Plebiscito, se houver, só em 2014
Pelo andar da carruagem, não haverá plebiscito algum este ano. No melhor cenário, a consulta sugerida pela presidente Dilma para garantir uma reforma política legitimada pelo povo será realizada em 2014, com a eleição geral de outubro. O Congresso, agora flertando com os manifestantes que o apedrejam, já começou a votar matérias, como o fim do voto parlamentar secreto, buscando esvaziar a proposta. A oposição não quer e a base governista rachou, com o PT aparentemente favorável e o PMDB, contra. Ora, em abril, o PMDB sepultou o último esforço pela reforma política, impedindo a votação do substitutivo do deputado Henrique Fontana (PT-RS) ao texto de Francisco Dornelles (PP-RJ), enviado pelo Senado. Se o PMDB não quer, não passará. Se o PT ainda tivesse a garra de outros tempos, promoveria um ato na porta do Congresso a favor do plebiscito, intimidando seus pares como fazem hoje os sem-partido. A verdade é que os setores mais conservadores do Congresso não querem abdicar do direito de fazer as regras do jogo político. Por isso a antecipação, essa votação apressada do que nunca mereceu urgência.

Para completar, ao fixar o prazo de 70 dias para a realização da consulta, reservando dez para que o Congresso votasse as leis decorrentes do resultado, o TSE mais uma vez avançou sobre o regramento da política, afirmando que a consulta só será legítima se realizada a tempo de vigorar em 2014. O Congresso é soberano para fazer o oposto, embora o objetivo de Dilma tenha sido mesmo garantir mudanças já no ano que vem.

Esquerda, volver
A executiva do PT estará reunida hoje, debruçada sobre seu dilema: defender Dilma apesar dos erros que não consegue perdoar: o desprezo aos movimentos sociais, a surdez na relação com o partido e os equívocos na reação aos protestos. No pronunciamento do dia 19, os petistas não perdoaram a falta de defesa do que já foi feito pelos governos do partido. Cobram reação enérgica ao bloqueio das estradas, que pode alimentar a desaprovação do governo, e medidas para responder à agenda do cotidiano levantada pelas ruas, como melhorias no transportes e na saúde.
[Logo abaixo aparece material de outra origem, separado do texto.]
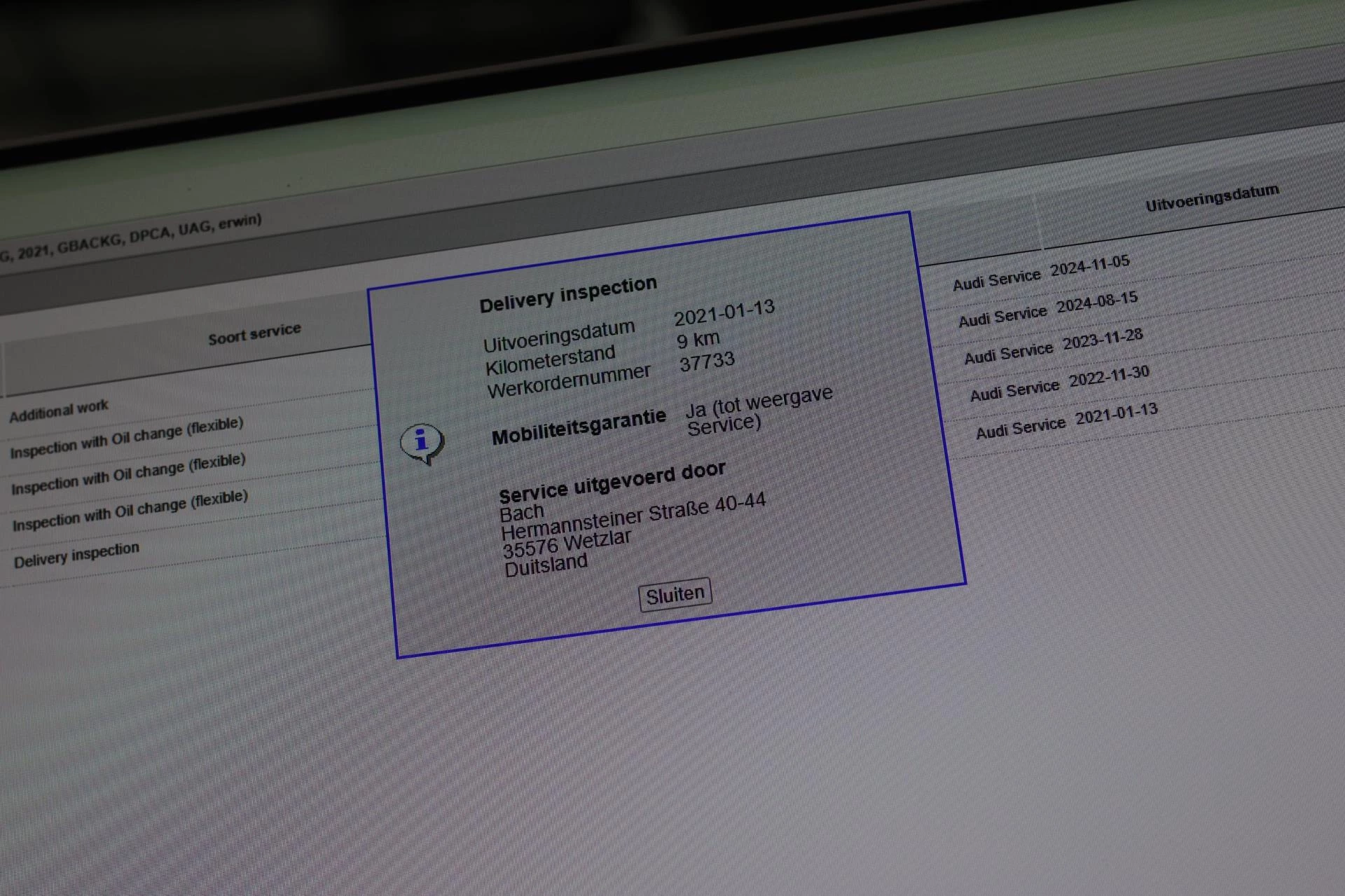Click the Soort service column header
Image resolution: width=1345 pixels, height=896 pixels.
click(254, 333)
O líder José Guimarães confirma que o partido reapresentará a proposta de taxação das grandes fortunas, que integrou a agenda do partido num passado mais esquerdista. "Não queremos taxar os setores produtores, seja na indústria, nos serviços ou na agricultura. A taxação será dos rentistas, dos que vivem da especulação. Para atender os reclamos da sociedade, serão necessários mais recursos, sem comprometer as contas públicas. Proporemos a destinação dos recursos da taxação a projetos de saúde e de mobilidade urbana. Mas, para receber recursos, os governadores terão que apresentar projetos viáveis, previamente aprovados pelo governo federal", explica Guimarães.

Jorge, do Feitiço
No começo, a metonímia. O nome do lugar sobrepôs-se ao nome do dono. Jorge Ferreira, mineiro de Cruzília, da geração do Clube da Esquina, era apenas Jorge do Feitiço Mineiro, a primeira das muitas casas que criou em Brasília, unindo gastronomia, cultura e política. Jorge se foi tão cedo, entristecendo a cidade. Seu legado tem coisas bonitas, como o Mercado Municipal, e valores fortes, como a lealdade, a amizade e a coerência nas convicções. Que a corrente de pesar ajude a confortar sua família.